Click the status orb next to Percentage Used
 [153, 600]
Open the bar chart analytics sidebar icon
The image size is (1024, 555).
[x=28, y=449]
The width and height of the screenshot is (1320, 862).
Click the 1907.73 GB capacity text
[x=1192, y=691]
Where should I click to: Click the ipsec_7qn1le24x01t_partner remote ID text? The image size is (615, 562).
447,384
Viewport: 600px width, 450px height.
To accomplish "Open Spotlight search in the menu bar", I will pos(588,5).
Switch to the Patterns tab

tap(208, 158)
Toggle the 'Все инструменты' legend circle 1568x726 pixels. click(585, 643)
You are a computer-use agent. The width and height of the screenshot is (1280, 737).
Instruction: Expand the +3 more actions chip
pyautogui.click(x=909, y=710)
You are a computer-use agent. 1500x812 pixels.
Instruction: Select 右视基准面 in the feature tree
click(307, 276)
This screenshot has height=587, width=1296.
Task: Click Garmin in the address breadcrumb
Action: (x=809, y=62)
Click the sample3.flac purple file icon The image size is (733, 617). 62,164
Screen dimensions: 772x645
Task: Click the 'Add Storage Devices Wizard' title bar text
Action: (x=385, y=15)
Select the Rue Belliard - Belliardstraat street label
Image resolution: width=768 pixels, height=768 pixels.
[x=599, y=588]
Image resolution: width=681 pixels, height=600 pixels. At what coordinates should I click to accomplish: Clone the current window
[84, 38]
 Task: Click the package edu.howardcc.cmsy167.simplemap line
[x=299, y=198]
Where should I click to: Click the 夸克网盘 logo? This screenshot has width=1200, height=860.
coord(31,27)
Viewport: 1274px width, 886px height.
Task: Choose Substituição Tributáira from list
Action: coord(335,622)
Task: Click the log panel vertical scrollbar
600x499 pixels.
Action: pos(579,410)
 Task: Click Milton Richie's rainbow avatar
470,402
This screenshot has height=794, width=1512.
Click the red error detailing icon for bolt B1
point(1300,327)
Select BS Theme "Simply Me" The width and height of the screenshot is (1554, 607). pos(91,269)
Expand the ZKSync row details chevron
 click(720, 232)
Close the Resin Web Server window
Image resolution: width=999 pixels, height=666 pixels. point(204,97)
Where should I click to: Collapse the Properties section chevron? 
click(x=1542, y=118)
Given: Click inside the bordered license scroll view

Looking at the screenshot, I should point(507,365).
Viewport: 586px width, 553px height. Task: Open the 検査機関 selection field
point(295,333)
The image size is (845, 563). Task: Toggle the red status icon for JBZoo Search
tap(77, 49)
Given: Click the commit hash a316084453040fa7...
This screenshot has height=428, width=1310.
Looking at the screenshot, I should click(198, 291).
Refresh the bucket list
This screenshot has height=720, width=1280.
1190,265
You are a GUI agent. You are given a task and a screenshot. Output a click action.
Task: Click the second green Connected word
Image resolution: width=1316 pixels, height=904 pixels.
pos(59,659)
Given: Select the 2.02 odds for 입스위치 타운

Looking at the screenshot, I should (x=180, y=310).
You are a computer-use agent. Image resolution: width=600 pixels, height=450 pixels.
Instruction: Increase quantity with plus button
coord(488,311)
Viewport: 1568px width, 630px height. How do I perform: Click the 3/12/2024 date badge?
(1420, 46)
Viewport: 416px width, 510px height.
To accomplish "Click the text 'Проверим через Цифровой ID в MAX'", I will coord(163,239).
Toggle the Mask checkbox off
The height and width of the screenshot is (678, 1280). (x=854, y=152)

GOAL OF THE EXERCISE: Reproduce the listing above character for character.

EXERCISE SOLUTION:
Click the status orb next to Percentage Used
 [153, 600]
Open the bar chart analytics sidebar icon
The image size is (1024, 555).
[x=28, y=449]
The width and height of the screenshot is (1320, 862).
Click the 1907.73 GB capacity text
[x=1192, y=691]
Where should I click to: Click the ipsec_7qn1le24x01t_partner remote ID text? The image size is (615, 562).
447,384
Viewport: 600px width, 450px height.
To accomplish "Open Spotlight search in the menu bar", I will pos(588,5).
Switch to the Patterns tab

tap(208, 158)
Toggle the 'Все инструменты' legend circle 1568x726 pixels. click(585, 643)
You are a computer-use agent. The width and height of the screenshot is (1280, 737).
Instruction: Expand the +3 more actions chip
pyautogui.click(x=909, y=710)
You are a computer-use agent. 1500x812 pixels.
Instruction: Select 右视基准面 in the feature tree
click(307, 276)
This screenshot has height=587, width=1296.
Task: Click Garmin in the address breadcrumb
Action: (x=809, y=62)
Click the sample3.flac purple file icon The image size is (733, 617). 62,164
Screen dimensions: 772x645
Task: Click the 'Add Storage Devices Wizard' title bar text
Action: (x=385, y=15)
Select the Rue Belliard - Belliardstraat street label
Image resolution: width=768 pixels, height=768 pixels.
[x=599, y=588]
Image resolution: width=681 pixels, height=600 pixels. At what coordinates should I click to accomplish: Clone the current window
[84, 38]
 Task: Click the package edu.howardcc.cmsy167.simplemap line
[x=299, y=198]
Where should I click to: Click the 夸克网盘 logo? This screenshot has width=1200, height=860.
coord(31,27)
Viewport: 1274px width, 886px height.
Task: Choose Substituição Tributáira from list
Action: coord(335,622)
Task: Click the log panel vertical scrollbar
600x499 pixels.
Action: pos(579,410)
 Task: Click Milton Richie's rainbow avatar
470,402
This screenshot has height=794, width=1512.
Click the red error detailing icon for bolt B1
point(1300,327)
Select BS Theme "Simply Me" The width and height of the screenshot is (1554, 607). pos(91,269)
Expand the ZKSync row details chevron
 click(720, 232)
Close the Resin Web Server window
Image resolution: width=999 pixels, height=666 pixels. point(204,97)
Where should I click to: Collapse the Properties section chevron? 
click(x=1542, y=118)
Given: Click inside the bordered license scroll view

Looking at the screenshot, I should point(507,365).
Viewport: 586px width, 553px height. Task: Open the 検査機関 selection field
point(295,333)
The image size is (845, 563). Task: Toggle the red status icon for JBZoo Search
tap(77, 49)
Given: Click the commit hash a316084453040fa7...
This screenshot has height=428, width=1310.
Looking at the screenshot, I should click(198, 291).
Refresh the bucket list
This screenshot has height=720, width=1280.
1190,265
You are a GUI agent. You are given a task and a screenshot. Output a click action.
Task: Click the second green Connected word
Image resolution: width=1316 pixels, height=904 pixels.
pos(59,659)
Given: Select the 2.02 odds for 입스위치 타운

Looking at the screenshot, I should (x=180, y=310).
You are a computer-use agent. Image resolution: width=600 pixels, height=450 pixels.
Instruction: Increase quantity with plus button
coord(488,311)
Viewport: 1568px width, 630px height. How do I perform: Click the 3/12/2024 date badge?
(1420, 46)
Viewport: 416px width, 510px height.
To accomplish "Click the text 'Проверим через Цифровой ID в MAX'", I will coord(163,239).
Toggle the Mask checkbox off
The height and width of the screenshot is (678, 1280). (x=854, y=152)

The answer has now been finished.